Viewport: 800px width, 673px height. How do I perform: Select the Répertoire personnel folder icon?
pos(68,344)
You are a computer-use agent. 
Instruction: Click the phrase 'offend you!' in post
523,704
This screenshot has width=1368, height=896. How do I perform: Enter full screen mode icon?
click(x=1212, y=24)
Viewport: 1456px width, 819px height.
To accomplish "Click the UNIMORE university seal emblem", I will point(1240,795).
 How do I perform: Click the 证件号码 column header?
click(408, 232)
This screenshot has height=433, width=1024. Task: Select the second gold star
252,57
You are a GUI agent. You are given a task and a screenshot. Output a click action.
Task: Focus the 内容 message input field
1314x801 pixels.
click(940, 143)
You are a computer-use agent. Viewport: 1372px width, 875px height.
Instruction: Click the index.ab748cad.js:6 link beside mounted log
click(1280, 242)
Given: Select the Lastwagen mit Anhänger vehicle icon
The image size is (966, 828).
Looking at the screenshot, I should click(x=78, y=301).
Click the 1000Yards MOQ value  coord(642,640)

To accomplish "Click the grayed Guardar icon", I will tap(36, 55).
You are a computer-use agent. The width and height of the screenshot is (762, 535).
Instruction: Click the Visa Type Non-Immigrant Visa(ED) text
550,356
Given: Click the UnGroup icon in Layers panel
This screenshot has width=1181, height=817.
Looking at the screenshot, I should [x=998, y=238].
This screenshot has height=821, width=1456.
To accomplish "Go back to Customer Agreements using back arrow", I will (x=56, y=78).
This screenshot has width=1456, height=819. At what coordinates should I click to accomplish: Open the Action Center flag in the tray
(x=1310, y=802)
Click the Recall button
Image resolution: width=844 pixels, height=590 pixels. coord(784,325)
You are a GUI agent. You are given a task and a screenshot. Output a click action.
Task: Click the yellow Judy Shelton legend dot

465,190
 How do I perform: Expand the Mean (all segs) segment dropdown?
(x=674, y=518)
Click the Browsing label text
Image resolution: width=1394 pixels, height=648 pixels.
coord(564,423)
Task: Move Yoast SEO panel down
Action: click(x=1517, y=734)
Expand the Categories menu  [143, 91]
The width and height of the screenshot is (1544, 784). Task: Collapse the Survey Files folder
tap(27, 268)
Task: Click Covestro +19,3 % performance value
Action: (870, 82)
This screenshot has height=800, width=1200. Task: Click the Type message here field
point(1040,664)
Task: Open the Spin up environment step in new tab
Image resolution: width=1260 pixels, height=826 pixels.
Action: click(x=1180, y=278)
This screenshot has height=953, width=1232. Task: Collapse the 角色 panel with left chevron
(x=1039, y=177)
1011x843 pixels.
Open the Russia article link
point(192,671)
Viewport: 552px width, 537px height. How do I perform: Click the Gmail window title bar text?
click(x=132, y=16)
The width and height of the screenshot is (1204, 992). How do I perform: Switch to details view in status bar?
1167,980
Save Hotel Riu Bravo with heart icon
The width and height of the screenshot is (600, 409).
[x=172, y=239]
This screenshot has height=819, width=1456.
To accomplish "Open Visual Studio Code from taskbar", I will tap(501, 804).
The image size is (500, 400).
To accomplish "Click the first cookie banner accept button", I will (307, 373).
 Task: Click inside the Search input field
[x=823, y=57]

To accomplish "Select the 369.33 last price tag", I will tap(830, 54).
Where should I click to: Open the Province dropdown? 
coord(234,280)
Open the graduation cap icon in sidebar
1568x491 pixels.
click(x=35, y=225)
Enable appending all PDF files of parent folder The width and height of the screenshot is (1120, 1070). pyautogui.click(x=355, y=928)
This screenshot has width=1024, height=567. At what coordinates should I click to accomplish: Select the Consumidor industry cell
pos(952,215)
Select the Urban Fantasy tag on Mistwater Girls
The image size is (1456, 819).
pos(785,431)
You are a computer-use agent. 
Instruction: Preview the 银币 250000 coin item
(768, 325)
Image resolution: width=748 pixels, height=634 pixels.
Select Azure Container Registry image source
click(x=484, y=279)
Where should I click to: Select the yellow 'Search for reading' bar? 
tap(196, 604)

################

_STATED PROBLEM:_ Copy all of the entries above word for word, with nothing changed.

_RESULT OF THE EXERCISE:_
Viewport: 800px width, 673px height. How do I perform: Select the Répertoire personnel folder icon?
pos(68,344)
You are a computer-use agent. 
Instruction: Click the phrase 'offend you!' in post
523,704
This screenshot has width=1368, height=896. How do I perform: Enter full screen mode icon?
click(x=1212, y=24)
Viewport: 1456px width, 819px height.
To accomplish "Click the UNIMORE university seal emblem", I will point(1240,795).
 How do I perform: Click the 证件号码 column header?
click(408, 232)
This screenshot has height=433, width=1024. Task: Select the second gold star
252,57
You are a GUI agent. You are given a task and a screenshot. Output a click action.
Task: Focus the 内容 message input field
1314x801 pixels.
click(940, 143)
You are a computer-use agent. Viewport: 1372px width, 875px height.
Instruction: Click the index.ab748cad.js:6 link beside mounted log
click(1280, 242)
Given: Select the Lastwagen mit Anhänger vehicle icon
The image size is (966, 828).
Looking at the screenshot, I should click(x=78, y=301).
Click the 1000Yards MOQ value  coord(642,640)

To accomplish "Click the grayed Guardar icon", I will tap(36, 55).
You are a computer-use agent. The width and height of the screenshot is (762, 535).
Instruction: Click the Visa Type Non-Immigrant Visa(ED) text
550,356
Given: Click the UnGroup icon in Layers panel
This screenshot has width=1181, height=817.
Looking at the screenshot, I should [x=998, y=238].
This screenshot has height=821, width=1456.
To accomplish "Go back to Customer Agreements using back arrow", I will (x=56, y=78).
This screenshot has width=1456, height=819. At what coordinates should I click to accomplish: Open the Action Center flag in the tray
(x=1310, y=802)
Click the Recall button
Image resolution: width=844 pixels, height=590 pixels. coord(784,325)
You are a GUI agent. You are given a task and a screenshot. Output a click action.
Task: Click the yellow Judy Shelton legend dot

465,190
 How do I perform: Expand the Mean (all segs) segment dropdown?
(x=674, y=518)
Click the Browsing label text
Image resolution: width=1394 pixels, height=648 pixels.
coord(564,423)
Task: Move Yoast SEO panel down
Action: click(x=1517, y=734)
Expand the Categories menu  [143, 91]
The width and height of the screenshot is (1544, 784). Task: Collapse the Survey Files folder
tap(27, 268)
Task: Click Covestro +19,3 % performance value
Action: (870, 82)
This screenshot has height=800, width=1200. Task: Click the Type message here field
point(1040,664)
Task: Open the Spin up environment step in new tab
Image resolution: width=1260 pixels, height=826 pixels.
Action: click(x=1180, y=278)
This screenshot has height=953, width=1232. Task: Collapse the 角色 panel with left chevron
(x=1039, y=177)
1011x843 pixels.
Open the Russia article link
point(192,671)
Viewport: 552px width, 537px height. How do I perform: Click the Gmail window title bar text?
click(x=132, y=16)
The width and height of the screenshot is (1204, 992). How do I perform: Switch to details view in status bar?
1167,980
Save Hotel Riu Bravo with heart icon
The width and height of the screenshot is (600, 409).
[x=172, y=239]
This screenshot has height=819, width=1456.
To accomplish "Open Visual Studio Code from taskbar", I will tap(501, 804).
The image size is (500, 400).
To accomplish "Click the first cookie banner accept button", I will (307, 373).
 Task: Click inside the Search input field
[x=823, y=57]

To accomplish "Select the 369.33 last price tag", I will tap(830, 54).
Where should I click to: Open the Province dropdown? 
coord(234,280)
Open the graduation cap icon in sidebar
1568x491 pixels.
click(x=35, y=225)
Enable appending all PDF files of parent folder The width and height of the screenshot is (1120, 1070). pyautogui.click(x=355, y=928)
This screenshot has width=1024, height=567. At what coordinates should I click to accomplish: Select the Consumidor industry cell
pos(952,215)
Select the Urban Fantasy tag on Mistwater Girls
The image size is (1456, 819).
pos(785,431)
You are a computer-use agent. 
Instruction: Preview the 银币 250000 coin item
(768, 325)
Image resolution: width=748 pixels, height=634 pixels.
Select Azure Container Registry image source
click(x=484, y=279)
Where should I click to: Select the yellow 'Search for reading' bar? 
tap(196, 604)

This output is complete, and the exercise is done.